Investigadora atribuye busto anónimo de Roma a Miguel Ángel tras década de estudio
Busto anónimo de Roma sería obra perdida de Miguel Ángel

Descubrimiento artístico reescribe la historia de Miguel Ángel

Una investigación de más de una década ha revelado que el busto del Cristo Salvador, ubicado en la Basílica de Santa Inés Extramuros de Roma y considerado durante siglos como obra anónima, sería en realidad una creación del maestro renacentista Miguel Ángel Buonarroti. La historiadora del arte Valentina Salerno presentó este miércoles en Roma los hallazgos que podrían revolucionar el catálogo conocido del artista.

Reconstrucción documental exhaustiva

Valentina Salerno ha dedicado más de diez años a rastrear el paradero de obras consideradas perdidas del genio florentino. En su estudio titulado "Miguel Ángel: los últimos días", la investigadora ha logrado reatribuir al menos veinte piezas al artista, utilizando una metodología rigurosa basada en documentación histórica.

"La estatua estaba catalogada simplemente como 'busto escultórico de un artista anónimo de la escuela romana del siglo XVI'", explicó Salerno durante la rueda de prensa. "Sin embargo, mediante el análisis de testamentos, correspondencia, diarios, informes, inventarios notariales y actas de cofradías desde 1564 hasta la actualidad, he podido reconstruir su verdadera procedencia".

El busto de Tommaso dei Cavalieri

La investigación revela que el busto realizado en 1534 retrata a Tommaso dei Cavalieri, amigo íntimo de Miguel Ángel. Según los documentos presentados por Salerno, la obra fue trasladada desde la casa de Buonarroti tras su muerte hasta la Iglesia de Santa Inés, donde inicialmente se conservó en una capilla cerrada antes de ser colocada en la basílica.

"Este descubrimiento es particularmente significativo porque desafía la creencia histórica de que Miguel Ángel destruyó cientos de bocetos, dibujos y esculturas antes de morir", afirmó la investigadora. "En realidad, el artista urdió un plan para salvarlas y evitar que cayeran en manos equivocadas, entregándolas a sus amigos más fieles".

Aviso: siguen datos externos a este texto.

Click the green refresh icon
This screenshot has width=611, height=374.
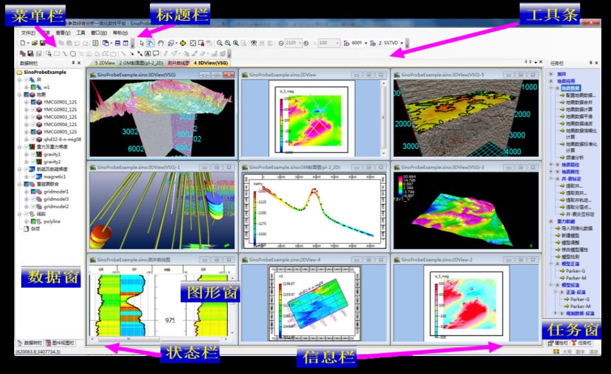95,43
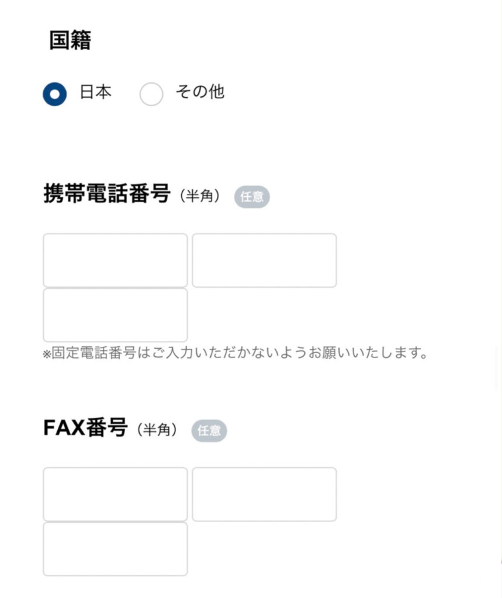Click the FAX番号 field label
502x598 pixels.
coord(85,428)
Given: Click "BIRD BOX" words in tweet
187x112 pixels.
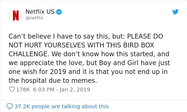Looking at the screenshot, I should point(139,45).
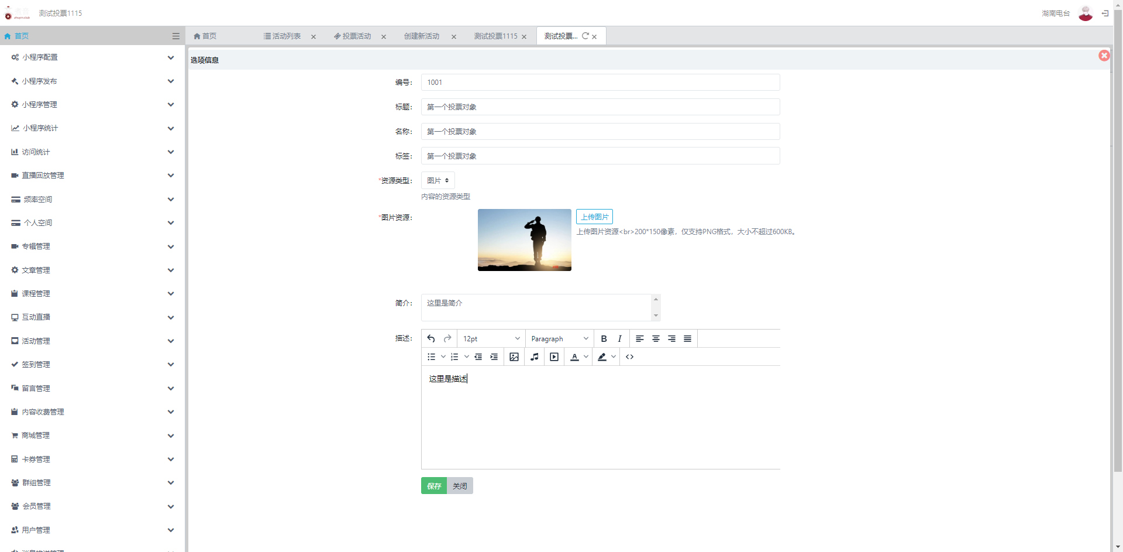The image size is (1123, 552).
Task: Open source code view in editor
Action: 629,357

Evidencia complementaria fortalece la teoría

La reconstrucción documental recibe apoyo adicional de un hallazgo reciente: durante una subasta de Christie's en Londres en febrero pasado, apareció un dibujo de un pie atribuido a Miguel Ángel cuya procedencia coincide exactamente con la establecida para el busto romano.

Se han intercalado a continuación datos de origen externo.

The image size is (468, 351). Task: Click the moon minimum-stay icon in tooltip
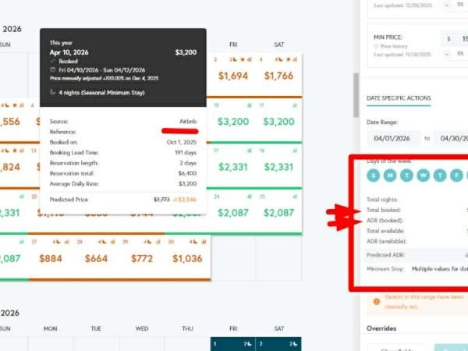click(51, 91)
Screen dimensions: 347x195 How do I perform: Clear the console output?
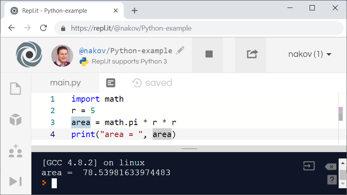click(330, 166)
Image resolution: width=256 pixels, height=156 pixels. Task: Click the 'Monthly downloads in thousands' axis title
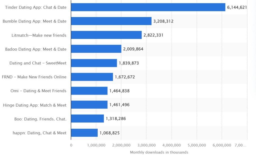click(159, 152)
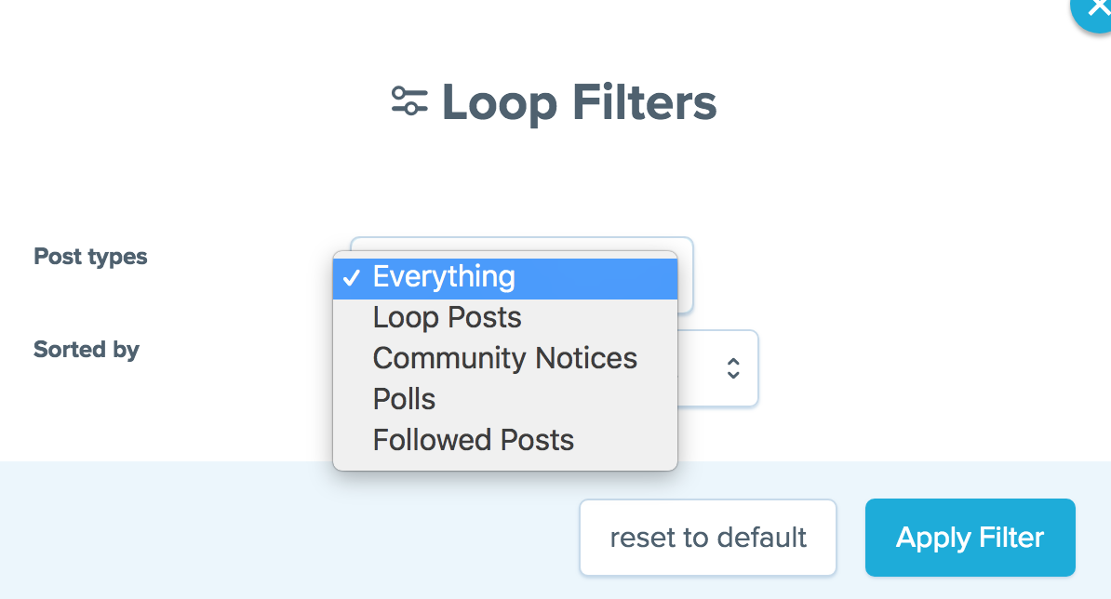Click the Loop Filters heading text
This screenshot has height=599, width=1111.
point(579,102)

"Esta coincidencia es extraordinaria", señalaron académicos consultados sobre la investigación. "Consolida toda la cadena documental y proporciona evidencia material que respalda las conclusiones de Salerno".

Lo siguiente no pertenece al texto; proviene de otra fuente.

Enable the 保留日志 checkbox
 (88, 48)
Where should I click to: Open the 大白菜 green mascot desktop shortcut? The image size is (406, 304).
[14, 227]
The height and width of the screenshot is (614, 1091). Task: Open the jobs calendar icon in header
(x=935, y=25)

Próximos pasos y ubicación actual

La investigación ha contado con la colaboración de la Orden de Canónigos Regulares de Letrán, que administra la Iglesia de Santa Inés. Ahora, corresponde a la comunidad científica internacional evaluar y certificar los hallazgos presentados por Salerno.

Mientras se espera la aceptación académica formal, que añadiría esta obra a las creaciones tardías de Miguel Ángel, el busto permanecerá en su ubicación actual en la Basílica de Santa Inés Extramuros de Roma. De confirmarse la atribución, esta pieza pasaría de ser considerada una obra anónima menor a convertirse en un testimonio invaluable de los últimos años creativos del maestro renacentista.